Why is Willpower Not Enough When It Comes to Addiction?

willpower and addiction

Most people believe that they can change or control the outcome of their lives if they have one enigmatic ability, the ability to use “Willpower”.

Willpower: the one that has the capacity to become either a boon or bane and may have often led us through the miseries of life unrelentingly. 

According to American Psychological Association, willpower can be defined as:

1. The ability to delay gratification, resisting short-term temptations in order to meet long-term goals.
2. The capacity to override an unwanted thought, feeling, or impulse.
3. The ability to employ a “cool” cognitive system of behavior rather than a “hot” emotional system.
4. Conscious, effortful regulation of the self by the self.
5. A limited resource capable of being depleted.

With more self-control we would all eat right, exercise regularly, sleep on time, avoid drugs and alcohol, save for retirement, stop procrastinating, and achieve all sorts of noble goals. The picture painted is pretty.

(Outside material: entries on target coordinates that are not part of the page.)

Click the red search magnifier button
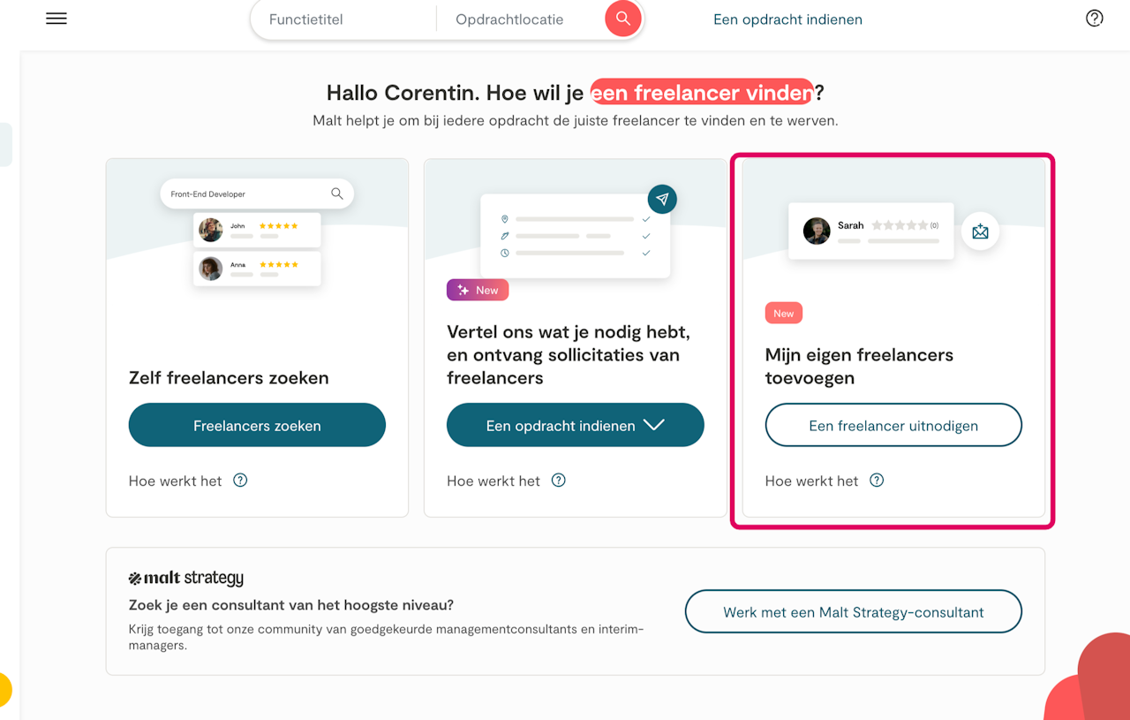Screen dimensions: 1130x720 coord(623,19)
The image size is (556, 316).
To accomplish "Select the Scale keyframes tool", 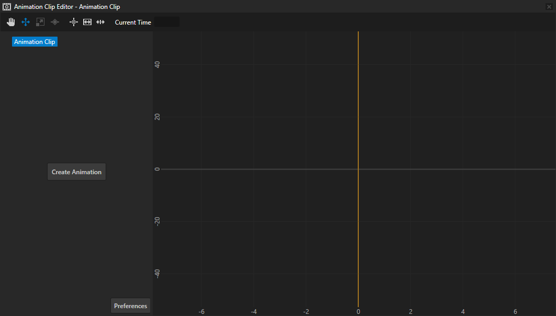I will tap(40, 22).
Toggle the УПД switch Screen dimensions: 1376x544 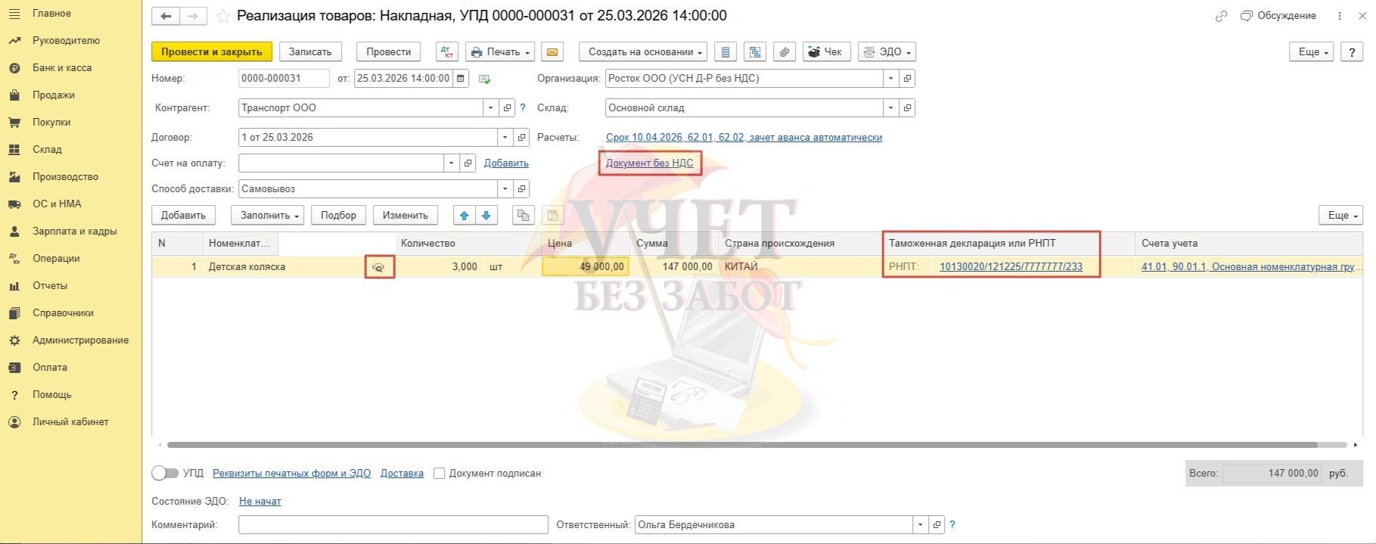165,474
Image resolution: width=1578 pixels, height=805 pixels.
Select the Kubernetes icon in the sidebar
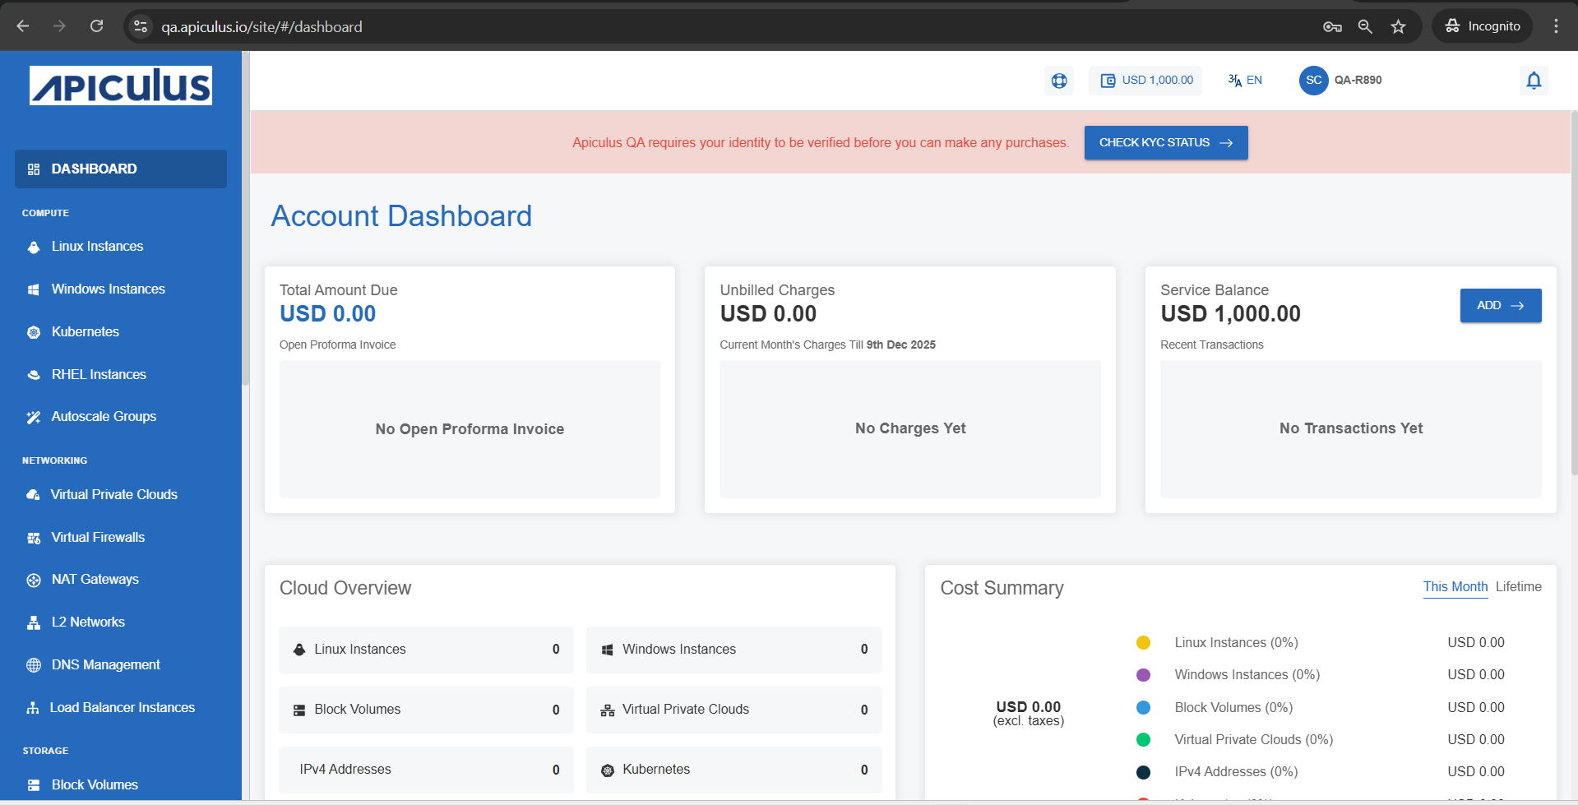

“But when it comes to the treatment of addiction why is willpower not enough to change the course of illness? Addiction is not a character flaw and is not caused by lack of willpower. “

Addiction is a physiologically and psychologically based illness with complex and multi-layered environmental triggers that affects the brain in such ways that it impairs mood, judgment, and problem-solving skills.  

Let’s think about it a little differently, imagine there is a person named Rahul. A fine young man with a stable job and family but he stresses over his work a little too much. On one sad day, Rahul gets heart attack and is rushed to hospital. He undergoes his treatment and is on bed rest in the hospital when suddenly his wife arrives and says,

“Have some willpower Rahul, will you? Make your mind stronger now, get out of the bed and get on with your job and responsibilities.”

She sounds a little bizarre, doesn’t she? 

The point here that needs to be understood from this little anecdote is that, addiction is just like any other disease. It is not caused by lack of willpower and hence, a person cannot stop drinking alcohol or abusing drugs with willpower alone. 

Like diabetes, cancer, and heart disease, addiction is caused by a combination of behavioral, psychological, environmental, and biological factors.

Genetic risk factors account for about half of the likelihood that an individual will develop addiction and when that happens, once the brain has been changed by addiction, that choice or willpower becomes impaired.

Therefore, a patient of addiction needs a comprehensive and thorough care program that includes therapies, 12-Step support, treatment for co-occurring mental health conditions, and holistic services designed to promote healing of the mind, body, and spirit.

Although lack of willpower and determination does not lead a person towards the disease of addiction but this does not mean that willpower altogether is irrelevant.

It can help the patient to walk in for his treatment for addiction and get himself admitted in an inclusive rehabilitation program, and once the groundwork of sobriety has been laid, willpower can help the patient to continue towards his restitution goals by staying as an active participant of the recovery program.

So, here the choice is yours whether you want to consciously use your willpower for your treatment and start with a life of sobriety, or just play with the idea that your willpower in itself will be enough to control your addiction.